Documentations > User Documentations
Openfabrics (Infiniband) Setup
These are some notes on seting up the OpenFabrics 1.2.5 infiniband driver/utility/mpi package set from source on an OSCAR 5.0 cluster. I successfully installed OFED on RHEL 4, but your milage may vary.
- Install OSCAR 5.0 up through step 3 “Install Server Packages” as described in the installation guide ([http://svn.oscar.openclustergroup.org/trac/oscar/wiki/InstallGuideClusterInstall])
- Get OFED source ([http://www.openfabrics.org/builds/ofed-1.2.5/release/])
-
yume install tcl-devel
-
Make a new rpm list in /opt/oscar/oscarsamples/your.rpmlist (copy the one for the distro you are using)and add these rpms to the end of the list (in addition to the LDAP ones if you want to use those)
#added for OFED tcl-devel kernel-devel kernel-smp-devel rpm-build sysfsutils sysfsutils-devel pciutils-devel
- Reopen the OSCAR wizard and make a new image called myimage-OFED-source using /opt/oscar/oscarsamples/your.rpmlist and /opt/oscar/oscarsamples/scsi.disk
- Copy the OFED source to the image directory (cp OFED-1.2.5.tgz /var/lib/systemimager/images/myimage-OFED-source/tmp)
- chroot /var/lib/systemimager/images/myimage-OFED-source
- untar source
- go into source directory and run ./install.sh
- Select option 3) Install everything
- I skipped IBoIP or whatever, since I don’t care about making another TCP/IP stack to confuse things
- Set head node 10.0.0.1 as gateway, I think
- Had a spinner lock up in chroot and had to escape (ctl+c) out of that part of the install, doesn’t seem to have broken anything important (to me)

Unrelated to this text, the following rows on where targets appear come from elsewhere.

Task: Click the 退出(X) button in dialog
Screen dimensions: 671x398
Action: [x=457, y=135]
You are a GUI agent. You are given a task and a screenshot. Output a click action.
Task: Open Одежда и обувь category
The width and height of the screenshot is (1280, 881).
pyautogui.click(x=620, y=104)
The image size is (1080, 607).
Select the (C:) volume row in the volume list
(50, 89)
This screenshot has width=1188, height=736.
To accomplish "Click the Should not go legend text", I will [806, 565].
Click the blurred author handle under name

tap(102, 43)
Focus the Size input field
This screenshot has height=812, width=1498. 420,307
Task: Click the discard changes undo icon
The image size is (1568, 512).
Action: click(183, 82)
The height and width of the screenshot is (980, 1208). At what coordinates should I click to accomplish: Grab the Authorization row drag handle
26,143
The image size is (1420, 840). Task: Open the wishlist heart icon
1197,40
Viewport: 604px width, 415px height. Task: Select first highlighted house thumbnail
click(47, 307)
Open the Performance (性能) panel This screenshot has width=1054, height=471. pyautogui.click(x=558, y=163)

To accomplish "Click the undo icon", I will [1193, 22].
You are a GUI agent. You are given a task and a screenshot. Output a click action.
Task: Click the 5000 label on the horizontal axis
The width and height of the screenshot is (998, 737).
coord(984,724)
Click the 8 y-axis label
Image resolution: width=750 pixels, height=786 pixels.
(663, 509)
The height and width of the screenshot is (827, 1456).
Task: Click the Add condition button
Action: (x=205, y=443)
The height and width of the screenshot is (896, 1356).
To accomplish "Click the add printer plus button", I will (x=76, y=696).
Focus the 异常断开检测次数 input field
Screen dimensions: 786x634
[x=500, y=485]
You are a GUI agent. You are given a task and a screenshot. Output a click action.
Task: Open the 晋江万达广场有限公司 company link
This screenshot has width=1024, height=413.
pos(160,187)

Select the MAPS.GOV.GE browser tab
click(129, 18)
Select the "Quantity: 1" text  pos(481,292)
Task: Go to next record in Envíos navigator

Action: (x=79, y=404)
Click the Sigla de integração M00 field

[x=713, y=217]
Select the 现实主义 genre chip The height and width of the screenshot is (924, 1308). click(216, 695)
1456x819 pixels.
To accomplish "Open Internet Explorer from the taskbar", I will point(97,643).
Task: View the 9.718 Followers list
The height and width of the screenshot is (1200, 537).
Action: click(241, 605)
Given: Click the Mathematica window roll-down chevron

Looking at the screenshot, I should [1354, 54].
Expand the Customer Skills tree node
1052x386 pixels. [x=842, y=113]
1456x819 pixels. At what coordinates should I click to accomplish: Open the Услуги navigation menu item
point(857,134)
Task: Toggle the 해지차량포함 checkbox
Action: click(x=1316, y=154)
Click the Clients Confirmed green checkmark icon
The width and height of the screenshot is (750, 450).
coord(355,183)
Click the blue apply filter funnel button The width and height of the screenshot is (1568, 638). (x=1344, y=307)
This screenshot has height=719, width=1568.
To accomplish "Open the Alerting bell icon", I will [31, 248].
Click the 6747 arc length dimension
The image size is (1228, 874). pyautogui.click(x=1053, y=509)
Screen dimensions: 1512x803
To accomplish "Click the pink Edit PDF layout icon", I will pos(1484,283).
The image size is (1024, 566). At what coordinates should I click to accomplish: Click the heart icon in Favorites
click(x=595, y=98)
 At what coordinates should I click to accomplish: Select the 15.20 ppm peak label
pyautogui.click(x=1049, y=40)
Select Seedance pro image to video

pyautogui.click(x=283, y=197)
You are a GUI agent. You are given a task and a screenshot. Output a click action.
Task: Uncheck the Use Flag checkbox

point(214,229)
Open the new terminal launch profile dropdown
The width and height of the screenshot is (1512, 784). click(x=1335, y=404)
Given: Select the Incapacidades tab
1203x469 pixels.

- go back and redefine all the nodes (delete and make them again)
- reimage
-
Test
* cexec "ibv_devinfo | grep ACTIVE" o state: PORT_ACTIVE (4)
-
Repeat source installation on head node if desired
- SGE queue problem with open mpi and infiniband (RHEL4): http://gridengine.sunsource.net/servlets/ReadMsg?list=users&msgNo=17060
- Make a new switcher module for open mpi